Could you give the rows below, from the line containing "You are a computer-use" through the last row, as a numbered list, with blank lines skipped and the pictures left out?

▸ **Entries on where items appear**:
☆ ☆ ☆
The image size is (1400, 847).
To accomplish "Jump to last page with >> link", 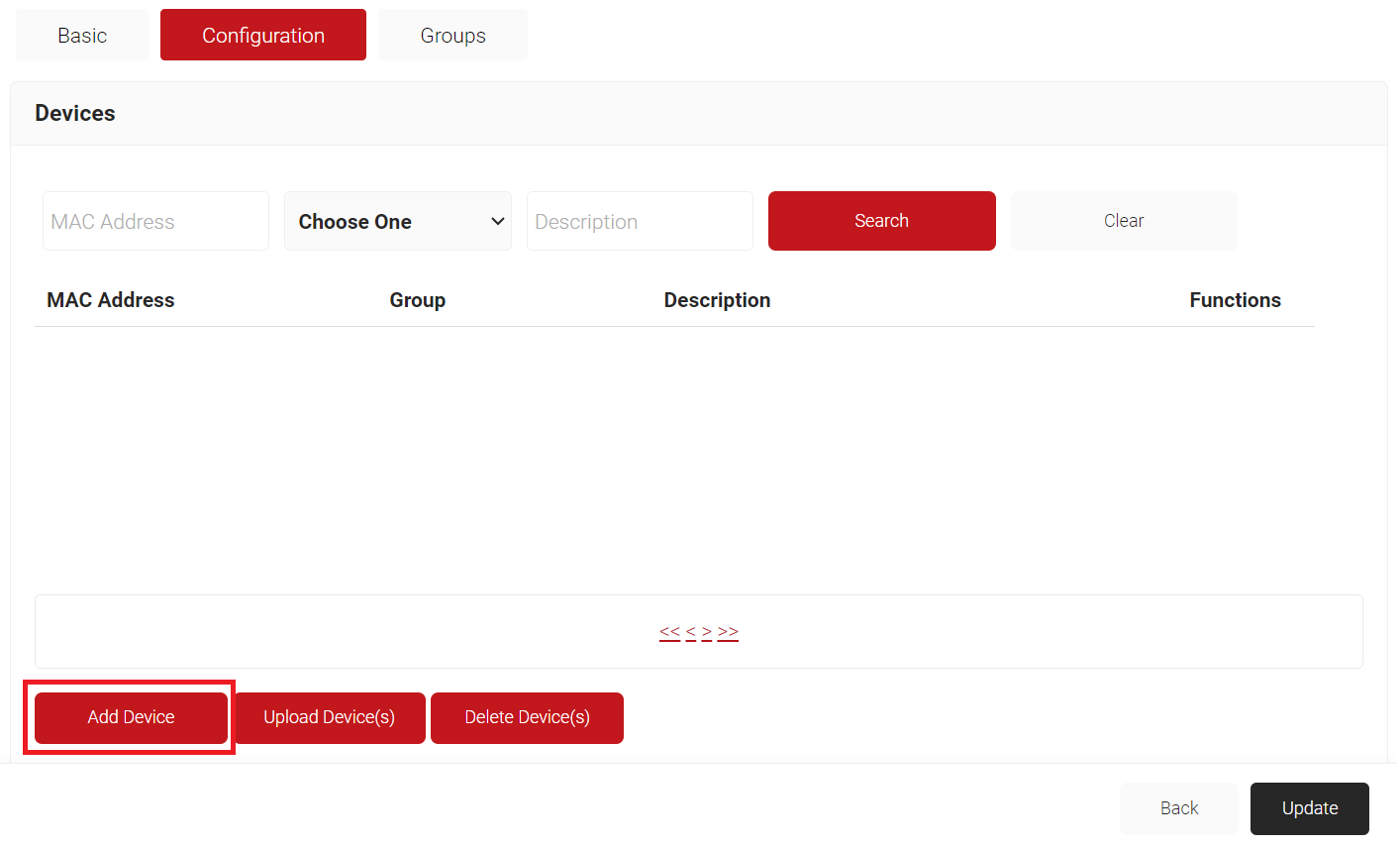I will pyautogui.click(x=729, y=632).
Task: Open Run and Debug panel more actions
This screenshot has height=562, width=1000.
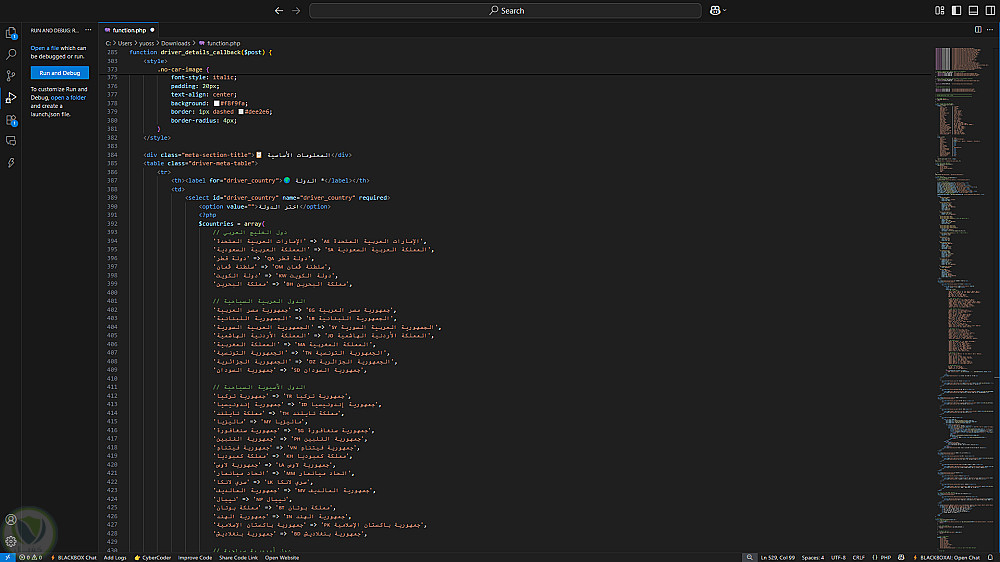Action: click(x=89, y=30)
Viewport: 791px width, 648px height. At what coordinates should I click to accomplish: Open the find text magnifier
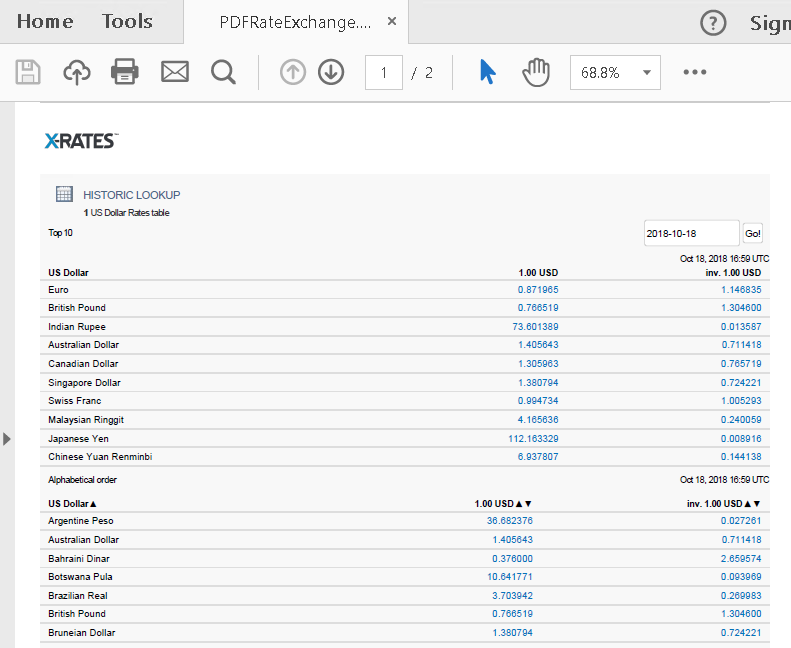point(223,72)
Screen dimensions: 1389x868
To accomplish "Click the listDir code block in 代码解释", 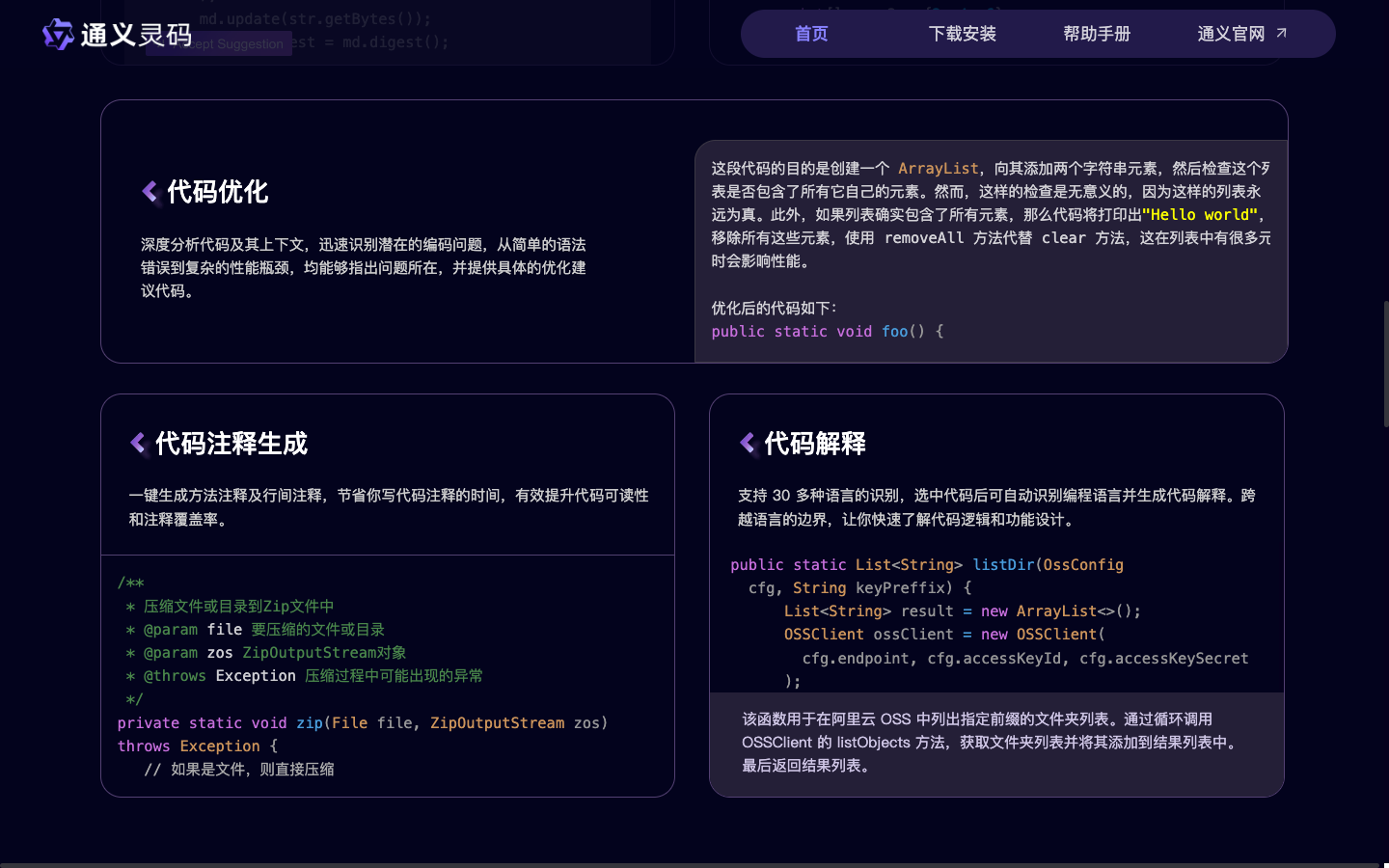I will [x=994, y=622].
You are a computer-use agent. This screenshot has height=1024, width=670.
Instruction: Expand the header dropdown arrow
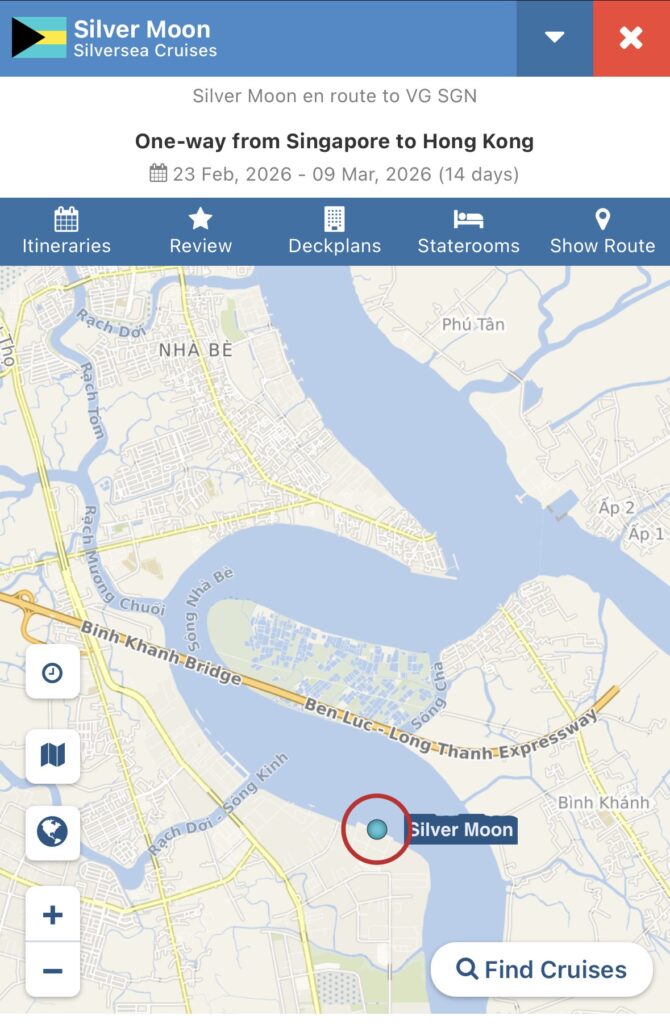(x=554, y=38)
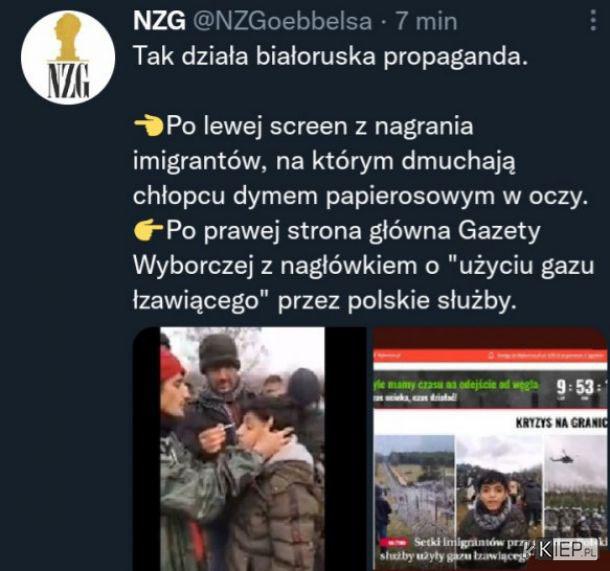Click the red live badge by the headline
The width and height of the screenshot is (610, 571).
tap(394, 543)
☆ ☆ ☆
▸ **SOLUTION**:
1. You are a computer-use agent. This screenshot has height=1024, width=670.
2. Instruction: Expand the header dropdown arrow
3. (x=554, y=38)
4. Click the red live badge by the headline
5. The width and height of the screenshot is (610, 571).
6. tap(394, 543)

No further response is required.